Although pre-implantation genetic diagnosis (PGD) is available privately in the UK and on the NHS in some circumstances, it has never been subject to rigorous long-term studies.
Now a Chinese study conducted on mice has revealed memory decline in adulthood, sparking fears that PGD testing can increase the risk of offspring developing neurodegenerative disorders.
PGD is applied to IVF embryos which are thought to be at risk of inheriting a genetic illness from their parents.
The technique involves removing a cell from very early stage embryos to test for genetic abnormalities.
Only those embryos free from genetic defects are then implanted in the womb to be brought to birth. The less healthy embryos are destroyed.
The Chinese study, published in the journal Molecular and Cellular Proteomics, found that successful births from tested mouse embryos were significantly lower than from those which had not been tested.
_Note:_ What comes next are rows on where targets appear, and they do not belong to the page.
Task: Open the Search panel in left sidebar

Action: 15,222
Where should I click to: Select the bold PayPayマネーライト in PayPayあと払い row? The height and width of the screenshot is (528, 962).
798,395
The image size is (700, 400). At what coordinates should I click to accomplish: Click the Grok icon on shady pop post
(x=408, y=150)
Once fully grown, the mice tested as embryos had, on average, higher body weight and poorer memory in maze tests.
The team behind the experiment concluded that more studies into the possible long-term adverse effects of PGD are required.
Study co-author Yang Yu said: “This study indicated an increased relative risk of neurodegenerative disorders in the offspring generated.
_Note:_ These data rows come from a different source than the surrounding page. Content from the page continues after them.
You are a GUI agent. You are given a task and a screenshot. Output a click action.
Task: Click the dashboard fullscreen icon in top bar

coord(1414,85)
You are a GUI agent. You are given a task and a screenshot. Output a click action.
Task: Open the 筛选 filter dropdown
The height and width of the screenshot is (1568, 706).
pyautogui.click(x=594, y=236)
More studies should be performed to address the possible adverse effects.”
Pro-life groups have opposed PGD testing, saying that it encourages the destruction of ‘imperfect’ embryos.
Josephine Quintavalle of campaign group Comment on Reproductive Ethics responded to the new study, saying: “Adult desire to have a child at any cost should never be achieved at the expense of the welfare of the resulting child.”
Reservations about the safety of PGD were raised during debates on the Human Fertilisation and Embryology Bill in the House of Lords last year.
Voicing concerns about the potential role of such tests in the creation of ‘saviour siblings’, Baroness O’Cathain said: “the longer-term consequences of the technology involved—pre-implantation genetic diagnosis or PGD—are unknown.”